Había sido un último intento para hacerme ceder, pero no les había dado resultado.
A la mañana siguiente se me acercó Federico, un jefe de los guerrilleros, y me dijo:
--Bruce Olson, tengo buenas noticias para usted. ¡Queda en libertad! ¿Está contento?
Yo me encogí de hombros.
--Me es indiferente --repliqué--. Me preocupan los Motilones. ¿Qué será de ellos?
--Sí, sí --me tranquilizó--. Hemos resuelto dejar en paz a los Motilones, y usted puede continuar su labor entre ellos, como antes. Fue un error haberlo secuestrado y esperamos que halle en su interior la grandeza necesaria para perdonarnos. ¿Está contento ahora?
Me dejaron libre el 19 de julio de 1989, y solo entonces descubrí que el mundo exterior estaba enterado de mi cautiverio.
Los Motilones y casi todas las demás tribus de Colombia, actuando como un solo pueblo por primera vez, se habían unido para apoyar “al hombre que es nuestro hermano”, y amenazaban con declarar la guerra total a los guerrilleros si no me ponían en libertad. Los medios de comunicación se habían sumado a su causa, y pronto los había seguido todo el pueblo colombiano, denunciando a los guerrilleros.
El presidente de Colombia, Virgilio Barco Vargas, me dio la bienvenida al volver a la civilización.
“Usted es un símbolo nacional”, me dijo. “Por primera vez en la historia, los indios han defendido a un hombre blanco.

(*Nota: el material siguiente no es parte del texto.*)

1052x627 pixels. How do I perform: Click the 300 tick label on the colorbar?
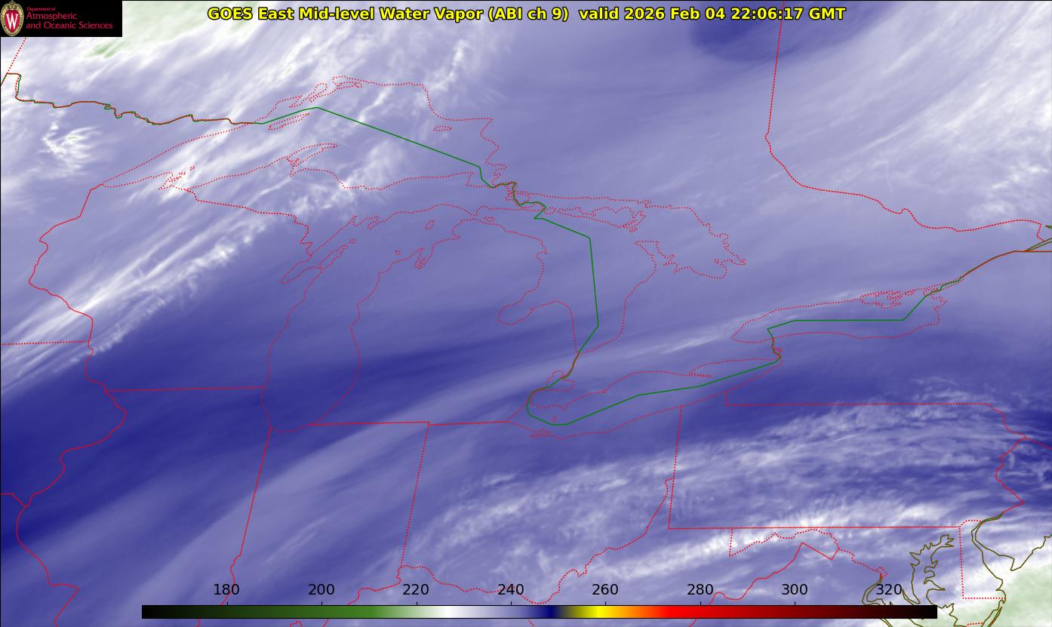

Su causa ha unido a nuestro pueblo y le ha dado valor para combatir al terrorismo”.
He seguido con gran pesar las noticias de la guerra contra las drogas en Colombia, pero también estoy muy orgulloso. En el pueblo colombiano hay una nueva determinación para oponerse a los cárteles de las drogas. ¿Por qué ha resuelto el pueblo combatir?
La repuesta no es fácil, pero recuerdo, a mi regreso, al pueblo que me esperaba en las calles de Bogotá para darme la bienvenida. Todos declaraban: “Los Motilones nos han inspirado. Ya no toleraremos más tiempo a esos criminales por miedo a perder la vida”.
Tal vez el papel de los Motilones no sea valorado en toda su grandeza por muchos, pero yo creo que es auténtico e importante. Y le pido a Dios que así sea siempre.